Journal Article
. 2020 Aug;22(1).
doi: 10.1186/s13058-020-01327-1.

Discordance in 21-gene recurrence scores between paired breast cancer samples is inversely associated with patient age

Sarah M Bernhardt 1 Pallave Dasari 1 Joseph Wrin 1 Wendy Raymond 2 Suzanne Edwards 3 David Walsh 1 Amanda R Townsend 4 Timothy J Price 4 Wendy V Ingman 5 
Affiliations
  • PMID: 32811558
  •     34 References

Abstract

Background: The Oncotype DX 21-gene Recurrence Score is a genomic-based algorithm that guides adjuvant chemotherapy treatment decisions for women with early-stage, oestrogen receptor (ER)-positive breast cancer. However, there are age-related differences in chemotherapy benefit for women with intermediate Oncotype DX Recurrence Scores that are not well understood. Menstrual cycling in younger women is associated with hormonal fluctuations that might affect the expression of genomic predictive biomarkers and alter Recurrence Scores. Here, we use paired human breast cancer samples to demonstrate that the clinically employed Oncotype DX algorithm is critically affected by patient age.

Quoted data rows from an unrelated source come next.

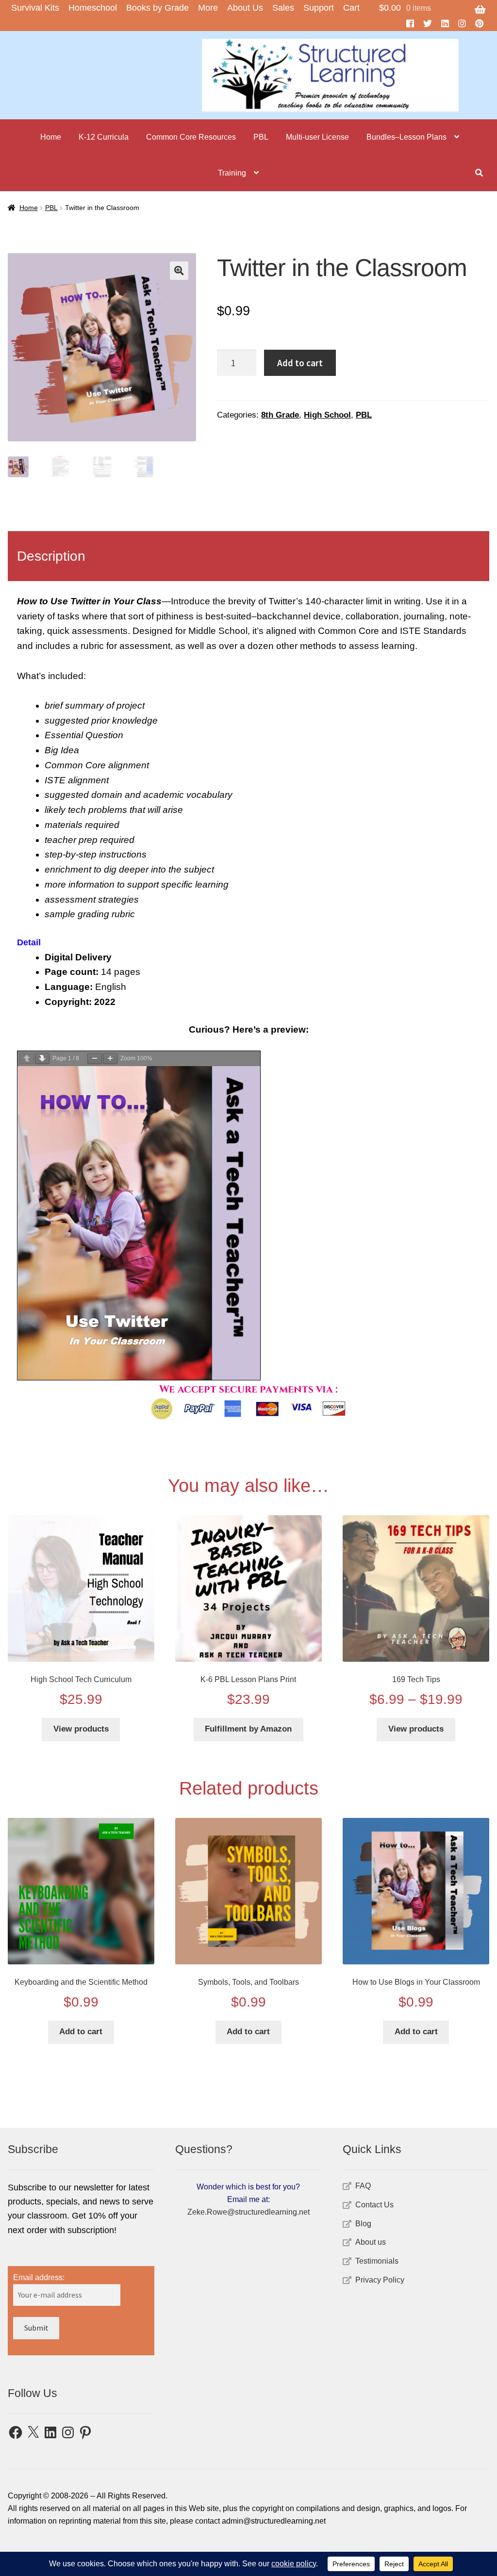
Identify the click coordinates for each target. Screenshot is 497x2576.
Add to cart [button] (80, 2031)
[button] (179, 270)
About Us (245, 8)
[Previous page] (26, 1058)
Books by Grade (157, 8)
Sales (283, 8)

Methods: RNA was extracted from 25 pairs of formalin-fixed paraffin-embedded, invasive ER-positive breast cancer samples that had been collected approximately 2 weeks apart. A 21-gene signature analogous to the Oncotype DX platform was assessed through quantitative real-time PCR, and experimental recurrence scores were calculated using the Oncotype DX algorithm.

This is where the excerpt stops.